All of lore.kernel.org
 help / color / mirror / Atom feed
From: Thomas Gleixner <tglx@linutronix.de>
To: "Wan, Kaike" <kaike.wan@intel.com>
Cc: "Marciniszyn, Mike" <mike.marciniszyn@intel.com>,
	"Dalessandro, Dennis" <dennis.dalessandro@intel.com>,
	"Weiny, Ira" <ira.weiny@intel.com>,
	"Fleck, John" <john.fleck@intel.com>,
	"linux-kernel@vger.kernel.org" <linux-kernel@vger.kernel.org>,
	"linux-rdma@vger.kernel.org" <linux-rdma@vger.kernel.org>,
	Peter Zijlstra <peterz@infradead.org>,
	Anna-Maria Gleixner <anna-maria@linutronix.de>,
	Frederic Weisbecker <fweisbec@gmail.com>,
	Ingo Molnar <mingo@kernel.org>
Subject: RE: hrtimer (rdmavt RNR timer) was lost
Date: Tue, 24 Apr 2018 16:54:58 +0200 (CEST)	[thread overview]
Message-ID: <alpine.DEB.2.21.1804241637390.1679@nanos.tec.linutronix.de> (raw)
In-Reply-To: <alpine.DEB.2.21.1804231528130.2077@nanos.tec.linutronix.de>

On Mon, 23 Apr 2018, Thomas Gleixner wrote:
> On Mon, 23 Apr 2018, Wan, Kaike wrote:
> > > Can you apply the following debug patch and enable the hrtimer_start trace
> > > point and send me the full trace or upload it somewhere?

• _DATA LINES_:
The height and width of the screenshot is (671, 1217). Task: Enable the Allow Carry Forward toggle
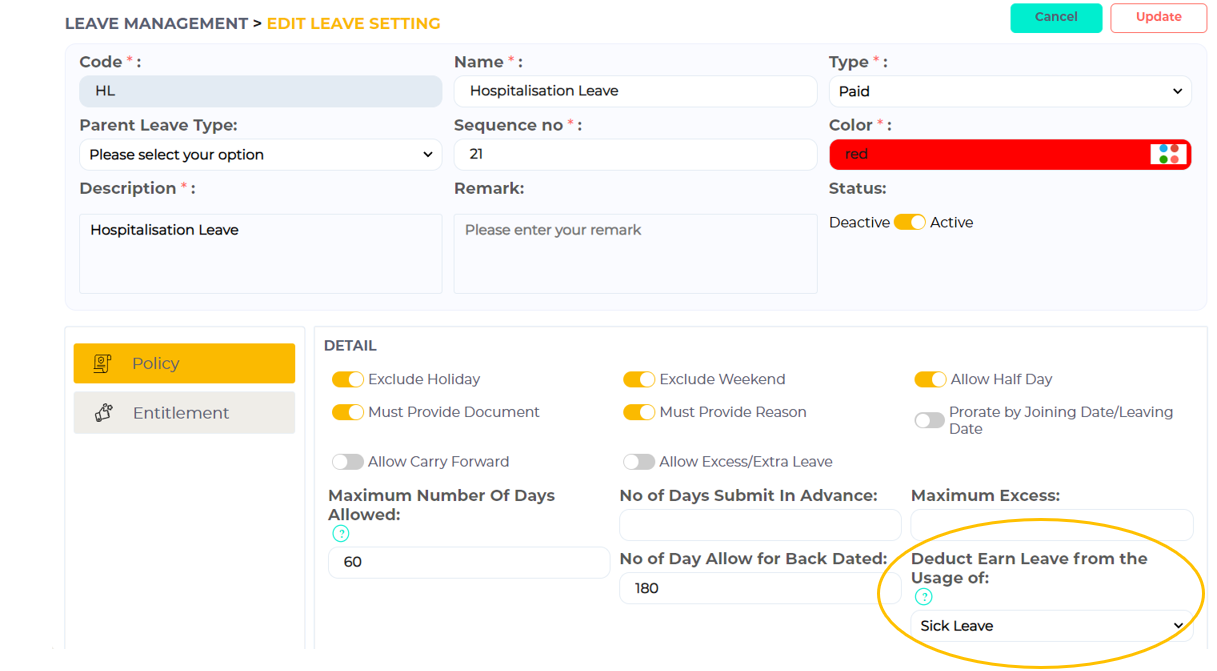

• _EXERCISE REQUIREMENTS_:
1. Answer these questions about the mailing list message:
(a) Who sent the message?
(b) On what date was it sent?
(c) Which trace point does the quoted request ask to have enabled?
2. Copy the mailing list message word for word between "On Mon, 23 Apr 2018, Thomas" and "upload it somewhere?", inclusive.

• _RESPONSES TO THE EXERCISE_:
1.
(a) Thomas Gleixner
(b) Tue, 24 Apr 2018
(c) hrtimer_start

2.
On Mon, 23 Apr 2018, Thomas Gleixner wrote:
> On Mon, 23 Apr 2018, Wan, Kaike wrote:
> > > Can you apply the following debug patch and enable the hrtimer_start trace
> > > point and send me the full trace or upload it somewhere?